*OBJECTIVE A*.
According to the sermon page, who preaches the sermon on red-letter days?
*OBJECTIVE B*.
Duplicate the part of the sermon page that opens with the words containing "Sermon Notes" and closes with "in new directions.".

Red-Letter Days


Download (right click and choose save as)

Sermon Notes

March 6, 2011. Jesus was transformed at his Transfiguration and he headed in a new direction. It was an important day, a red-letter day, in his life. For all of us, there are those days when we live out the gospel as we know it, and we are changed people by it. Pastor Keith preaches on these important days in our lives that cause us to head out in new directions.

 

*** Transcript ***

 

We reflect more on this Transfiguration story as we begin in the name of the Father and of the Son and of the Holy Spirit. Amen.

 

Well, assuming if we were all journal keepers and wrote down the highlights of each day of our life, and kept a page for each day or a paragraph, at the end of the year we should be able to go back and maybe put a special mark around the days that were significant for us, days that stood out as being particularly important. Maybe we’d have a “top ten” days of the last year. And then if we’d put a journal for each year of our life, we’d put those all together and collect all those top ten days out of all those years together, we could find out which were the most important days of our life. Maybe out of those hundred days or whatever we’d have for our lives collected through the years, maybe we’d pick the top ten out of all those days. We could narrow it down to the important days of our lives. Most of us could probably pick out five to ten days that were very significant for us, even without having kept journals. We could go sift through in our minds and think about those things that have been particularly important to us, times that maybe meant a change in direction for how we lived. Maybe life wasn’t quite the same for us after we lived through those particular days. Maybe it was a particular prize we won or accomplishment we achieved. Maybe it was the start of a new relationship, or the end of a relationship that was very important to us. Maybe we made a new discovery on a certain day. Or maybe we took a new position. Maybe we saw someone else do something that inspired us and said, I want to be like that. And we took off in a new direction.

*DATA*.
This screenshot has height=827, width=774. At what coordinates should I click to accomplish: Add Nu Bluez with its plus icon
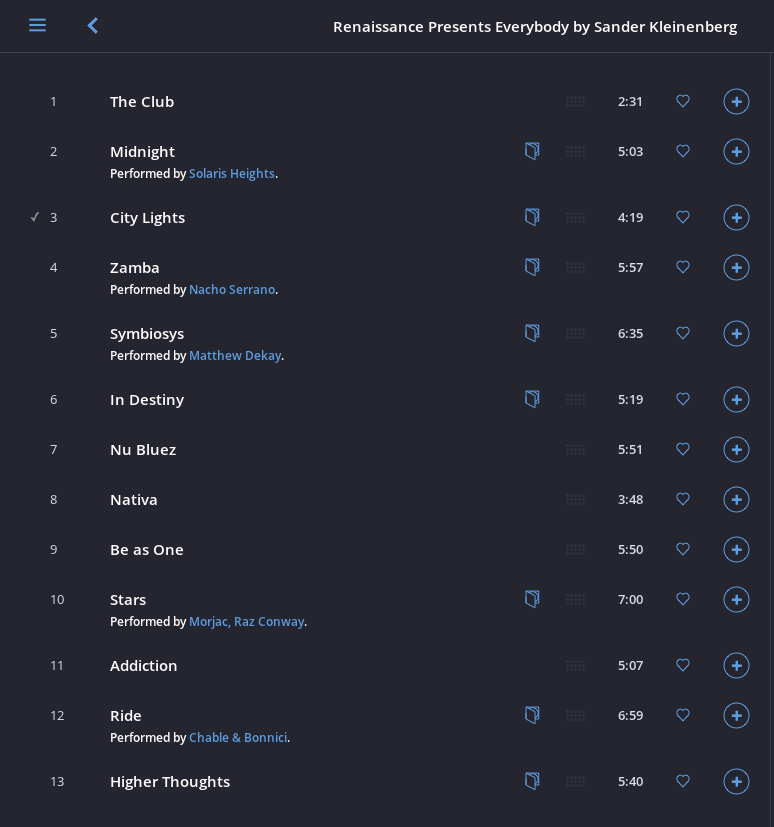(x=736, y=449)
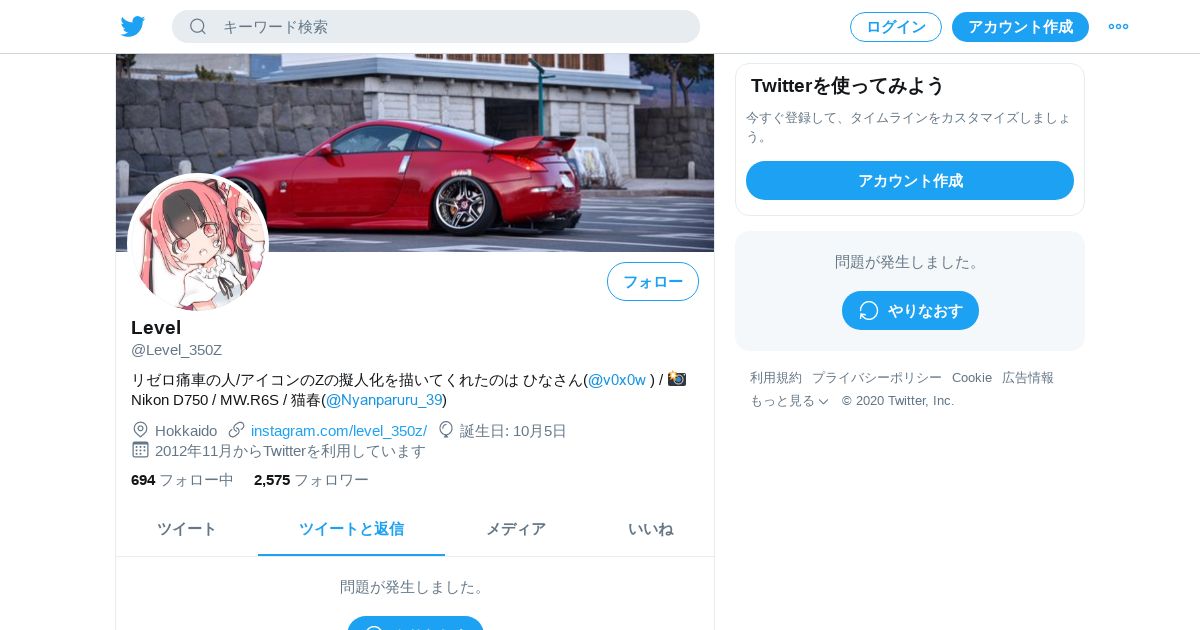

*CORRECT RESPONSE A*.
Pastor Keith

*CORRECT RESPONSE B*.
Sermon Notes

March 6, 2011. Jesus was transformed at his Transfiguration and he headed in a new direction. It was an important day, a red-letter day, in his life. For all of us, there are those days when we live out the gospel as we know it, and we are changed people by it. Pastor Keith preaches on these important days in our lives that cause us to head out in new directions.